The predictive power of dreams is documented in scripture with such events as the famine in Egypt (Genesis 41:1-36), Gideon's defeat of the Midianites (Judges 7:10-22), the successive empires of the earth (Daniel 2), the wanderings of Nebuchadnezzar (Daniel 4), and the warning to the New Testament Joseph to avoid the murderous intentions of Herod (Matthew 2:13-23). The Book of Daniel (see especially 2:19-23) is almost entirely taken up with dreams and visions, and uses these two words almost interchangeably (Daniel 7:1-2). (See also Numbers 12:6.)
Another type of vision sees beyond the horror of the here and now to a time and place of peace and beauty, into other dimensions and realms, even the realm of Heaven itself, in a manner reminiscent of Dante's 'Paradiso', or to the New Jerusalem, as described in Revelation (Chapter 21).
"We were on a hill that looked down on the city," says a Wall Street worker of a dream she had two days after the event. "The sky was blue and clear, then the sun turned black with smoke, and the entire sky went black. But then the sun became crystal clear, and through it I could see the city and a beautiful skyline, like Paradise."

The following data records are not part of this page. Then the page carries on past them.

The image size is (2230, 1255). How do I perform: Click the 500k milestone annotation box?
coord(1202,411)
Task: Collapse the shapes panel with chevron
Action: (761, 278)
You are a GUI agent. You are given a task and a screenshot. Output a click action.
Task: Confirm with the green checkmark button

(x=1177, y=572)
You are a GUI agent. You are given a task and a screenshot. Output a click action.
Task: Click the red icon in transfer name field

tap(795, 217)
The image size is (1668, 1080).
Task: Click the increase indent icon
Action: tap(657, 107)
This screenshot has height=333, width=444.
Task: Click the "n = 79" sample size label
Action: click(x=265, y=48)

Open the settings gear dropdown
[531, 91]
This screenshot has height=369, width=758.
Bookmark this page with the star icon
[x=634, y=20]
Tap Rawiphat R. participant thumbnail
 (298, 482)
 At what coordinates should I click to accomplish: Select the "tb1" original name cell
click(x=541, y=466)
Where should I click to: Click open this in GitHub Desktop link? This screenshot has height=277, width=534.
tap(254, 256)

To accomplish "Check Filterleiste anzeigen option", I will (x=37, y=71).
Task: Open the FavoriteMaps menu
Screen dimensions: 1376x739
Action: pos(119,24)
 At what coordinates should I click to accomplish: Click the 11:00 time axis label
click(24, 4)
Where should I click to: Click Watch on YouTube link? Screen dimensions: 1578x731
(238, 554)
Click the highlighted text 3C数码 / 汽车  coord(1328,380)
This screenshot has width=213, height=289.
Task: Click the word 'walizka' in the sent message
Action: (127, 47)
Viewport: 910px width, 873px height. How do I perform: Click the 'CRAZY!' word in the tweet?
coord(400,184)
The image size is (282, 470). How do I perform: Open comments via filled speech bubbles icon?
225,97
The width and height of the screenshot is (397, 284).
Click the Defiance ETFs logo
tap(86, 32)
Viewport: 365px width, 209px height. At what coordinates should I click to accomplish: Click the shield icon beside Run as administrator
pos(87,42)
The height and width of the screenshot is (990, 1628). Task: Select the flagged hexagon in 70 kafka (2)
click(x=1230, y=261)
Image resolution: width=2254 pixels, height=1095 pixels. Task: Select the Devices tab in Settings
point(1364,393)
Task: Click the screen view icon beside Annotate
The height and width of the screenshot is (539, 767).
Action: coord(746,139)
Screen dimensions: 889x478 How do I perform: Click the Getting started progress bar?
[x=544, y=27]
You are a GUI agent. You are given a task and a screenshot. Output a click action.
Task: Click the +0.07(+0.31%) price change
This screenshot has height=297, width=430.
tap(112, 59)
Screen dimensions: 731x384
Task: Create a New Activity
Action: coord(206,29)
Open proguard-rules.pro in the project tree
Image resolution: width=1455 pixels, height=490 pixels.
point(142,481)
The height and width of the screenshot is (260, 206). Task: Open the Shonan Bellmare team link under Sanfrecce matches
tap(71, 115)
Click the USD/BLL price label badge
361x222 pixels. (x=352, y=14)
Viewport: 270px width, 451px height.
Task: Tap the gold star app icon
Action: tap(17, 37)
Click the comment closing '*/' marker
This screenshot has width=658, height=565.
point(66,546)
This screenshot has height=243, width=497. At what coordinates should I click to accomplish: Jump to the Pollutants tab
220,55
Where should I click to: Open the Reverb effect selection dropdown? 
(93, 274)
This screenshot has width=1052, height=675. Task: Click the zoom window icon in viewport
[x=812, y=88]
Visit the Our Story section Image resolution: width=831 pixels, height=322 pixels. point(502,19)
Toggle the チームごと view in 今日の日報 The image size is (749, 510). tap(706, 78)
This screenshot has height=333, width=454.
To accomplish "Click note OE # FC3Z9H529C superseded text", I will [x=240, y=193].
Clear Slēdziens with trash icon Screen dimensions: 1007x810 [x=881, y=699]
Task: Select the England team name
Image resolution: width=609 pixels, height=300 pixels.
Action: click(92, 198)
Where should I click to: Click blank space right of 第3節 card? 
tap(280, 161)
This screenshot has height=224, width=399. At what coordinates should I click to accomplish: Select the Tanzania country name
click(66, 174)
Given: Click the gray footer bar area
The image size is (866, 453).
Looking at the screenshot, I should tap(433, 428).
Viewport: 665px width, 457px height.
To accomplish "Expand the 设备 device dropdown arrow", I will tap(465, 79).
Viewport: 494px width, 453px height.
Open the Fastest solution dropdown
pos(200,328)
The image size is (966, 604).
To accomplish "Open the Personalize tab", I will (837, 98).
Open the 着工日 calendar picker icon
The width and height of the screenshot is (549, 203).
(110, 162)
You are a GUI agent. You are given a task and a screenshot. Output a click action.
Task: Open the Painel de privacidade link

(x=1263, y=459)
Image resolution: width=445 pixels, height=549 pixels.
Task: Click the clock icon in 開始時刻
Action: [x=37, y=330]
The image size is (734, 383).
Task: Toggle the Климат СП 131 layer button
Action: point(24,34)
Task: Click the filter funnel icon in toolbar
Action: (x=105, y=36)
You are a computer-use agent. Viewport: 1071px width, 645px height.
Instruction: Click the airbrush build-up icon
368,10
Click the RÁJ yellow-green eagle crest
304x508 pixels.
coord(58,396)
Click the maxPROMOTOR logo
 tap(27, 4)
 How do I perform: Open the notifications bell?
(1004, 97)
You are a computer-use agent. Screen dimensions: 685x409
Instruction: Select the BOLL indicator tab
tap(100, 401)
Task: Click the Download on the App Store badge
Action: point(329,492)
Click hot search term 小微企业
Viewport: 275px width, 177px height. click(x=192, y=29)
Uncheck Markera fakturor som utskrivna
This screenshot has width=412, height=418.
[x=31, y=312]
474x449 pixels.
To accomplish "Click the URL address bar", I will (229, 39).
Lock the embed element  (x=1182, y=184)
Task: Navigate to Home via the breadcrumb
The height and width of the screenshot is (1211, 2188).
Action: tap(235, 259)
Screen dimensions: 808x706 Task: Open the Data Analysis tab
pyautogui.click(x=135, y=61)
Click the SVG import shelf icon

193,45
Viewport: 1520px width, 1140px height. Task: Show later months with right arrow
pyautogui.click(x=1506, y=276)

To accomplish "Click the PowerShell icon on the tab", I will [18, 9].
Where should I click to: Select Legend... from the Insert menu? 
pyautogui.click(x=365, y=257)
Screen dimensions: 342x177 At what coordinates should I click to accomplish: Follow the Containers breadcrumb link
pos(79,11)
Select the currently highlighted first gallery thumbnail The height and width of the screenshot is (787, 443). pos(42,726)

Such an account also resonates with the visions or prophecies of Ezekiel (Chapter 1) and Isaiah, including this one which mentions towers: "Your eyes will see the king in his beauty and view a land that stretches afar. In your thoughts you will ponder the former terror: 'Where is that chief officer? Where is the one who took the revenue? Where is the officer in charge of the towers?' You will see those arrogant people no more, those people of an obscure speech, with their strange, incomprehensible tongue…your eyes will see Jerusalem, a peaceful abode, a tent that will not be moved; its stakes will never be pulled up, nor any of its ropes broken." (Isaiah 33:18-20). (See also Isaiah 6.)
In this era of high-tech surveillance equipment, precision satellites, and infrared cameras, our best defense against terrorism may be an investigative technique as ancient as man himself. The prophet Joel looks forward to the day when the Lord "will pour out my Spirit on all people. Your sons and daughters will prophesy, your old men will dream dreams, your young men will see visions" (Joel 2:28-30, Acts 2:16-18).
Such resort may seem at odds with the hard-headed 20th-century rationalism we have grown up with, but recent events call for a radical overhaul of this worldview. Although the Bible gives ample warning against false prophets, and although the tragedy has also brought many charlatans, liars and power seekers out of the woodwork, our operatives, agents, and arms of government would be well advised to locate and heed the few Cassandras who can warn of enemies in the belly of the horse. Given the failure of conventional intelligence-gathering to protect us adequately, it may be our only hope.